With more calm weather on the week long forecast, and the past couple days without orca – its safe to say there was a lot of question marks being thrown around before this mornings tour. Years prior we have operated in some instances up to the end of April and the orca have still been aggregating in Bremer. However in late March 2020 we had shut down – due to the worldwide covid pandemic so it was hard to reflect on “what happened this time last year”. With calm seas on the horizon we took a depth breath and headed out around the break wall in the marina.
It couldn’t have been any sooner from leaving the birth. It was a Blue Whale cruising along the coastline of Bremer Bay. We watched it move below the surface, giving off the distinct iridescent glowing blue colouration which they are named for. The next few moments will stay with myself, the crew and the passengers for a long while – the tiniest little head surfaced… it was a NEW BORN BLUE WHALE! This mother must have given birth somewhere along this southern coastline or out in waters between Australia and Antarctica. We know the blues have began migrating towards warmer waters via the Perth canyon but to see a new born blue is ground-breaking.
With this information being submitted to local researchers, we are still trying to gather as much as knowledge as possible. We know for one thing, this has NEVER been sighted in Bremer before! Over the past few years working and understanding Blues in Geogpraphe Bay we have also never seen a calf …. this small… The no-bigger-than six metres calf was dwarfed next to its 25 plus metre long mother! This species is believe to be born around 6-7 metres long which may mean this calf had taken its first breath maybe only days ago.
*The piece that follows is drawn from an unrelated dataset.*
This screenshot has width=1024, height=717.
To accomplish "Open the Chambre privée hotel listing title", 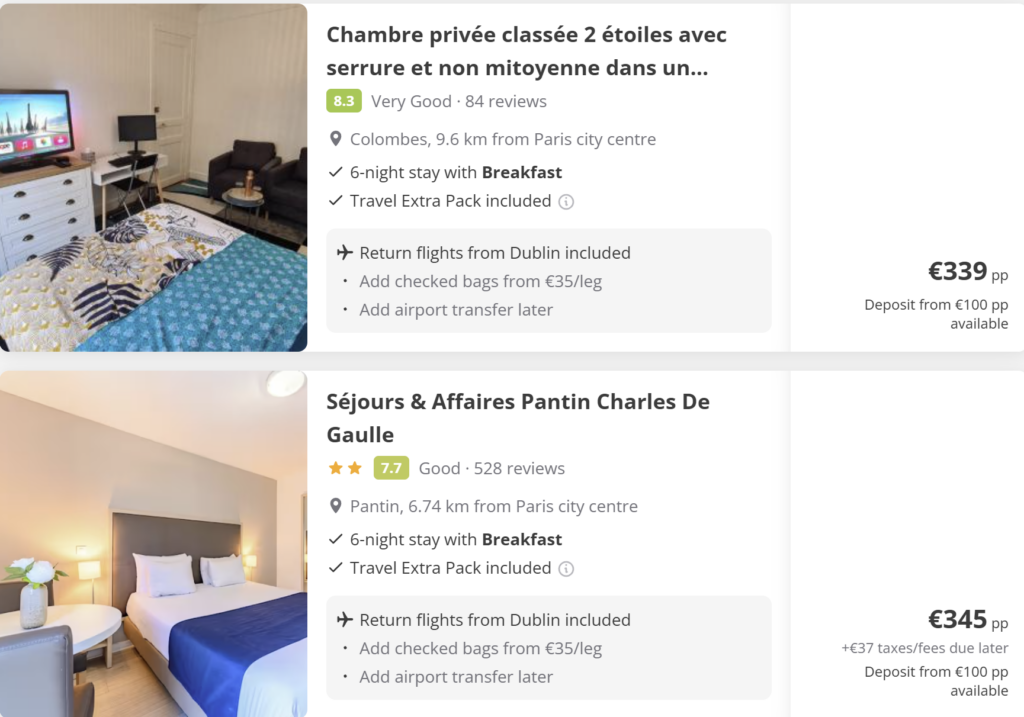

The pair were extremely adorable. The ginormous splash guard on the calf was proving helpful as it appeared to still be figuring out where its blow hole was. Breathing at regular and short intervals, it was easy to forget we were looking at blues. That was until mum surfaced again and her back just kept going and going and going! Yep, they’re blues alright!
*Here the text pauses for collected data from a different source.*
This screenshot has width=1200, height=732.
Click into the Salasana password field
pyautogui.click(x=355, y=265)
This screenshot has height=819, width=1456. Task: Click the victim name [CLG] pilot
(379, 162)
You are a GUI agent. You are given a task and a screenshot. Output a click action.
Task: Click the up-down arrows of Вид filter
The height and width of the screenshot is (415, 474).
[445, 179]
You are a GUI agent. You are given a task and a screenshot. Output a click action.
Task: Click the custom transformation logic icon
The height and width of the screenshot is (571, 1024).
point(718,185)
The orca. Nibbles, Digby and co. This pod of 11 orca were in formation patrolling the depths and (thankfully for the blues) way out to sea!
We meandered along with this line of apex predators as they dived calmly. Silky blue water sliding off their dorsal fins on each surface, they looked bigger than I remember. Probably due to the lack of swell in the surrounding waters. We still spent over four hours with the orca even after our morning delay. 2 year old calves, Blade and Shepp were keeping the smile on our faces with their usual antics. With our hydrophone in and engines turned off – complete silence swept over the boat. It was only broken by the Whoosh of the orca exhaling. We could hear the quiet squeals and pings of the nearby orca and then our underwater camera could capture their curiosity as they came in for a closer inspection of the device! Check out the screen grabs from the underwater videos below!
A new wave of appreciation for these orca and we are feeling more grateful than ever to even be able to have interactions like this. As we motored back towards the harbour we watched the moon rise. Velvet purple skies soaked the almost full moon as it begun its skyward journey. Looking forward we had the sun setting. Deep pinks and oranges bathed the coastline as fairy floss clouds grew bigger. We are feeling a change in the seasons through this autumn and Bunuru season with calm and cooler days cut shorter and shorter after each expedition.